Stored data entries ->
>>>>

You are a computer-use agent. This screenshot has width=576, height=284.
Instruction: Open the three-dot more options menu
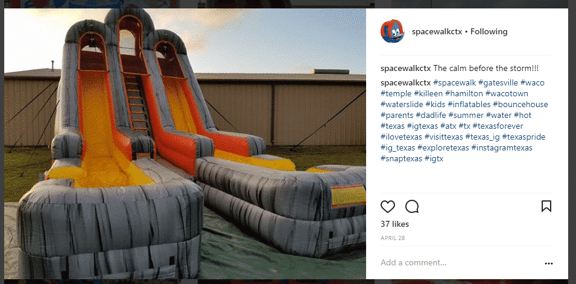[549, 264]
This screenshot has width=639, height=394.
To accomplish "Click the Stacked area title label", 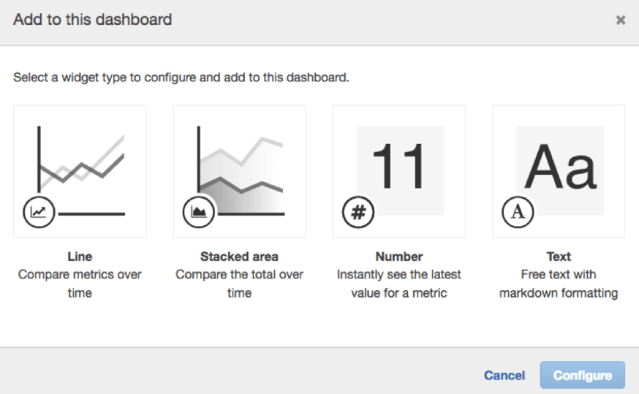I will [x=239, y=257].
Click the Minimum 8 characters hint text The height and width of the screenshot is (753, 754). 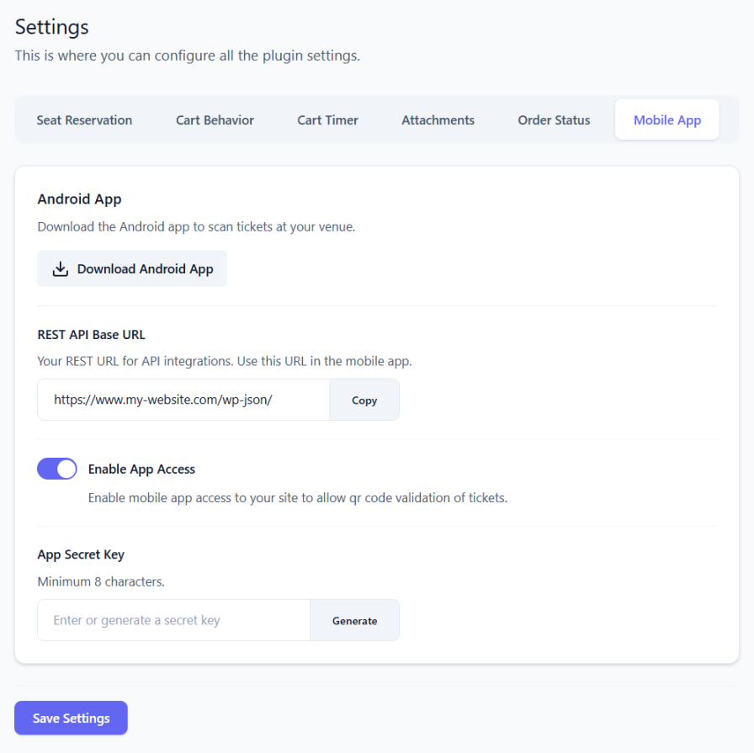[x=101, y=581]
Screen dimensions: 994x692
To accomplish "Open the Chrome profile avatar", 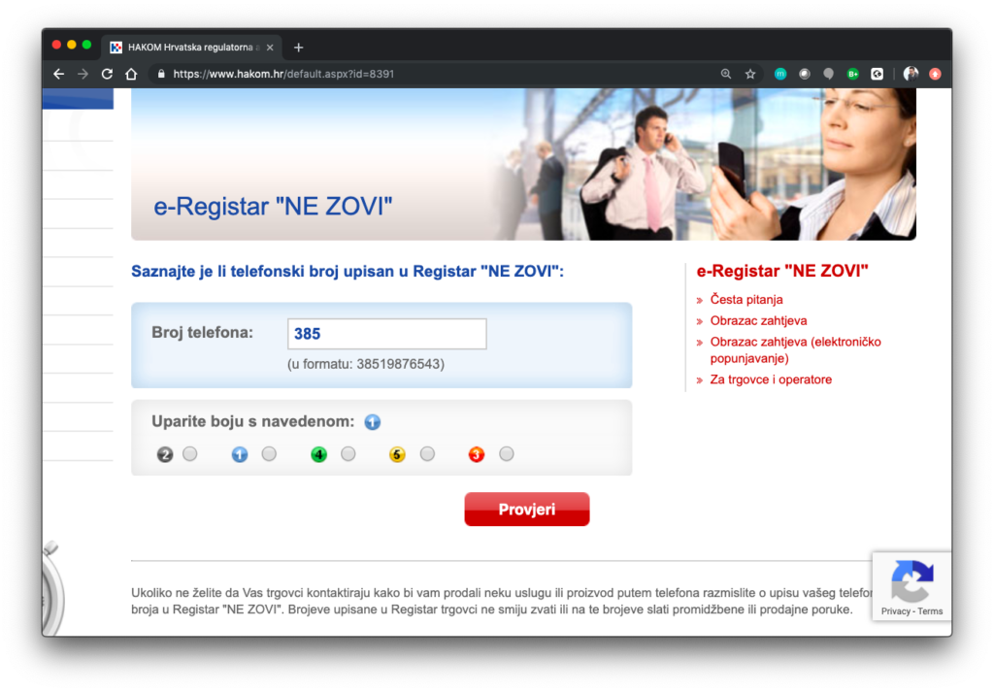I will [911, 74].
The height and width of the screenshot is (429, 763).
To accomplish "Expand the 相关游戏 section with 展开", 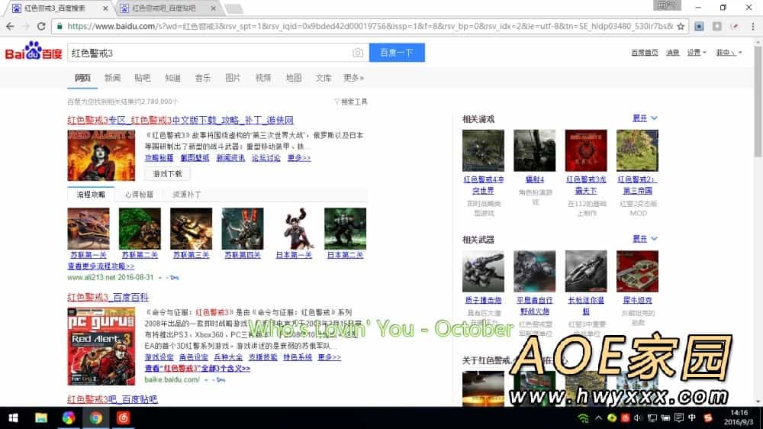I will (x=645, y=118).
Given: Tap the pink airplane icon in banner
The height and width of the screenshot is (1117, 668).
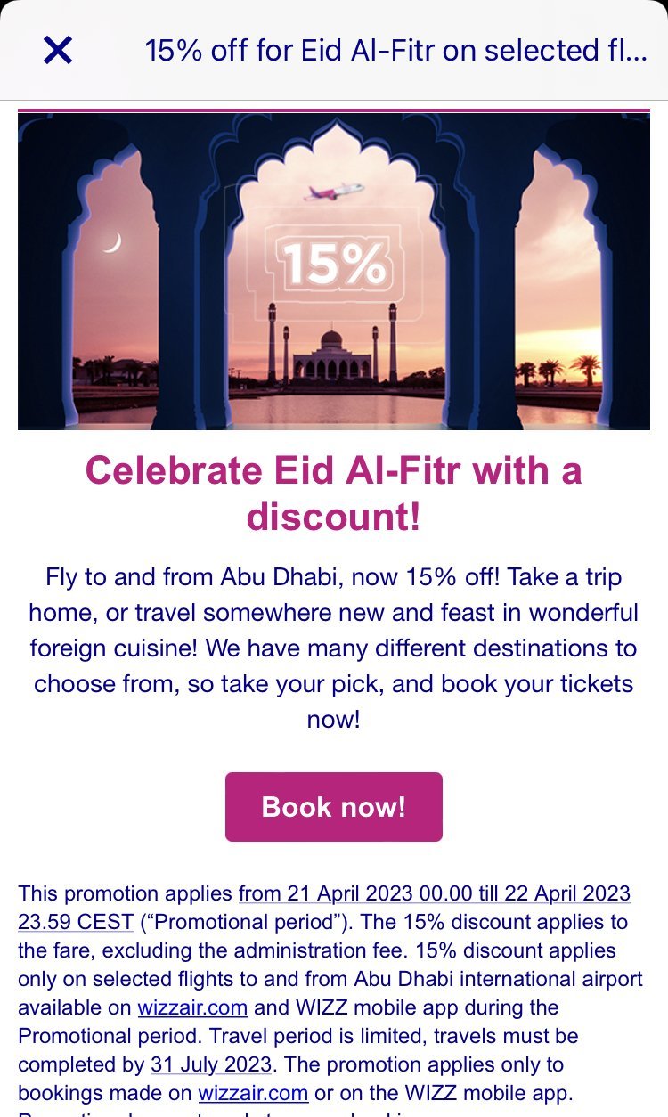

<<<<

TO DO ->
Reproduce each line of the entries in which the word "This" is found.

YOUR SOLUTION ->
You are a computer-use agent. This screenshot has width=576, height=284.
This screenshot has width=639, height=394.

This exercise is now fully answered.